Stated exercise
Copy each line of the entries below that contains the string "width", matching its case exactly.
◇ ◇ ◇ ◇
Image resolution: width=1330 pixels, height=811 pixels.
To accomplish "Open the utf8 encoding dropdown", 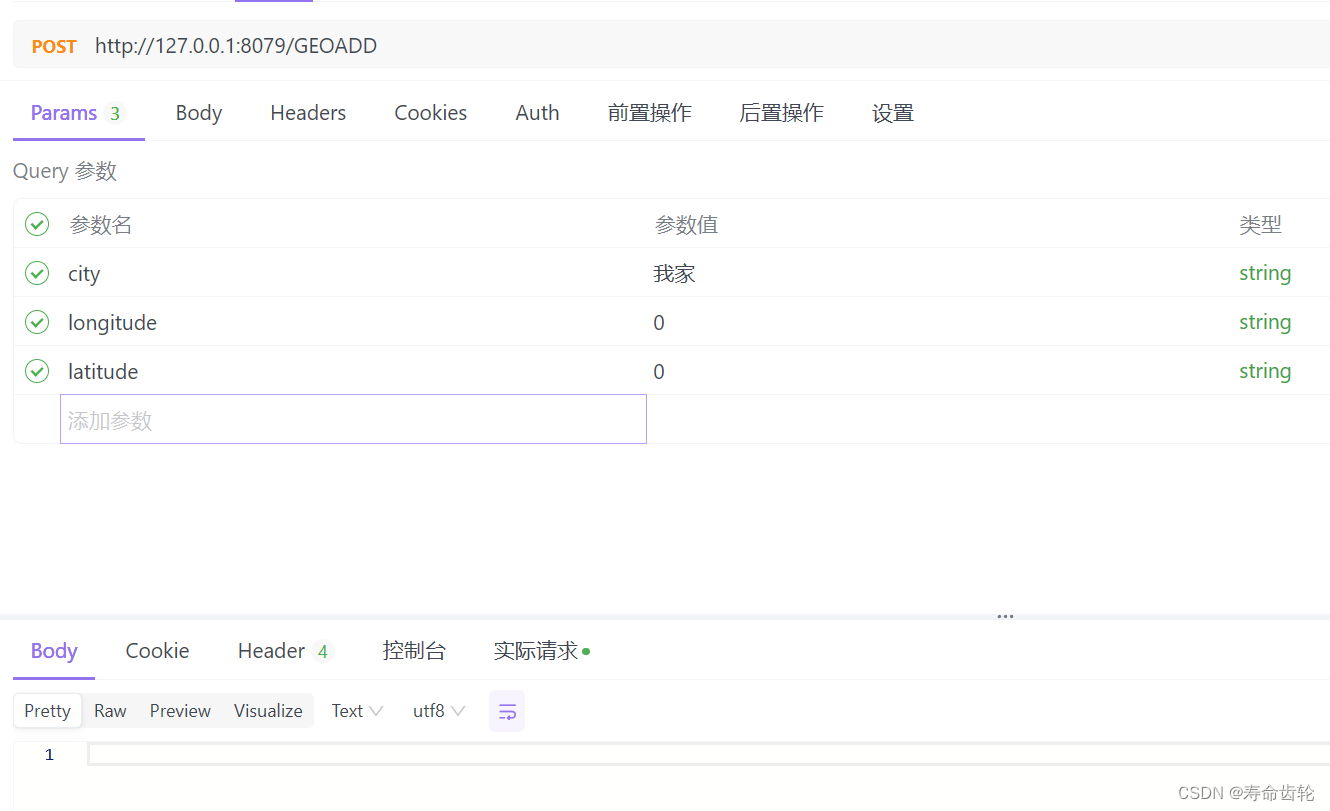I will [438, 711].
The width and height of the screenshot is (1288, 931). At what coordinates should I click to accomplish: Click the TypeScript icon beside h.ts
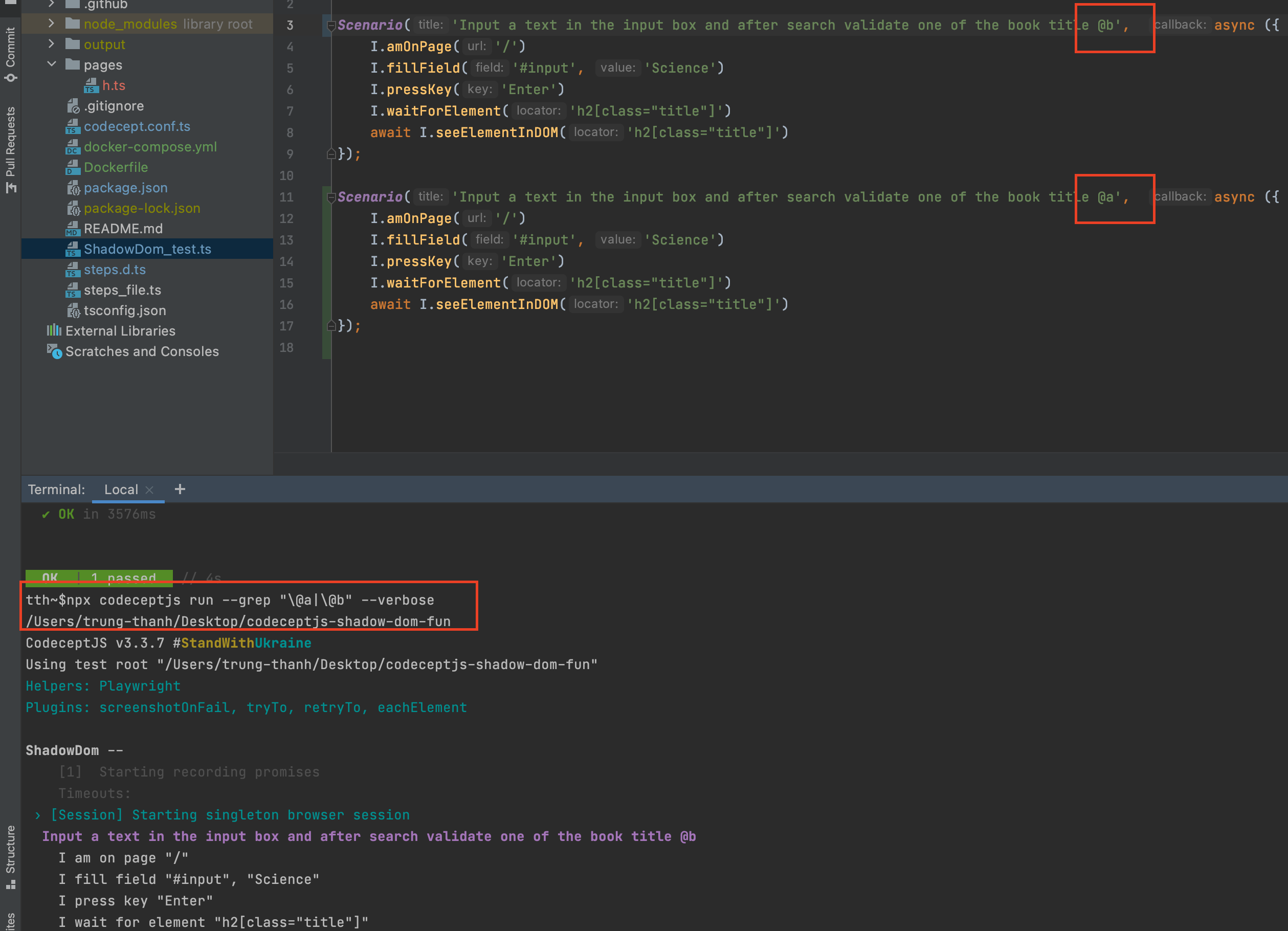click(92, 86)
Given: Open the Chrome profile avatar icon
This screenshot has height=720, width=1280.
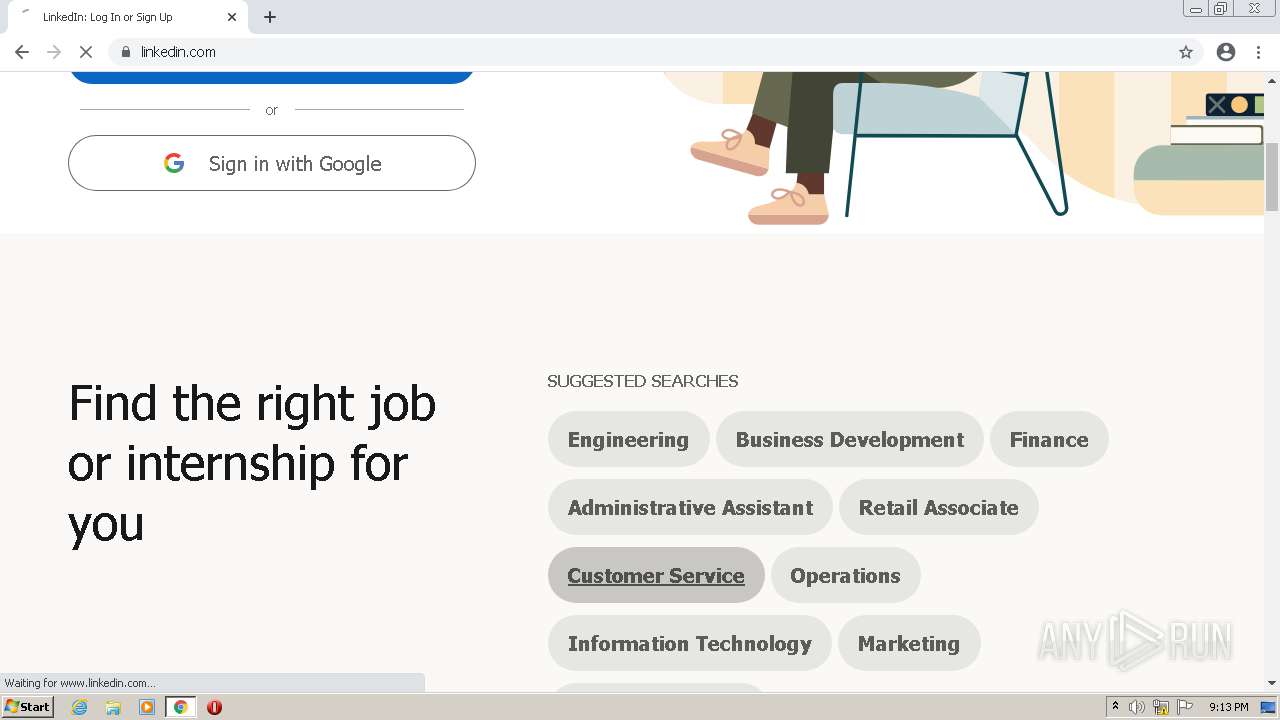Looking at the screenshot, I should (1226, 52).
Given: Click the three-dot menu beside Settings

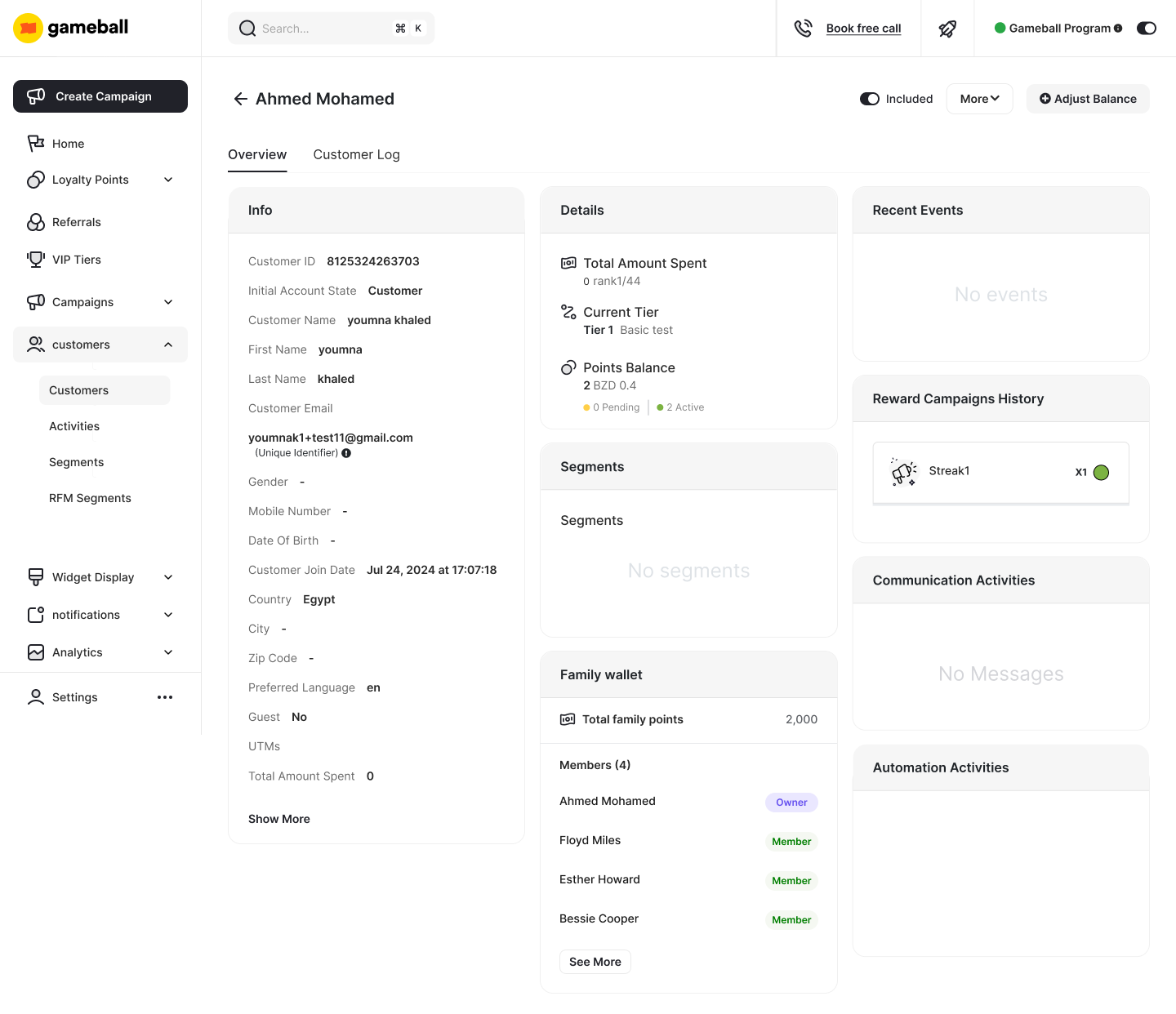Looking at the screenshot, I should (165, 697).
◇ ◇ ◇ ◇
Worked solution
Image resolution: width=1330 pixels, height=811 pixels.
The width and height of the screenshot is (1288, 931). At what coordinates should I click to accomplish: Click the TypeScript icon beside h.ts
This screenshot has height=720, width=1280.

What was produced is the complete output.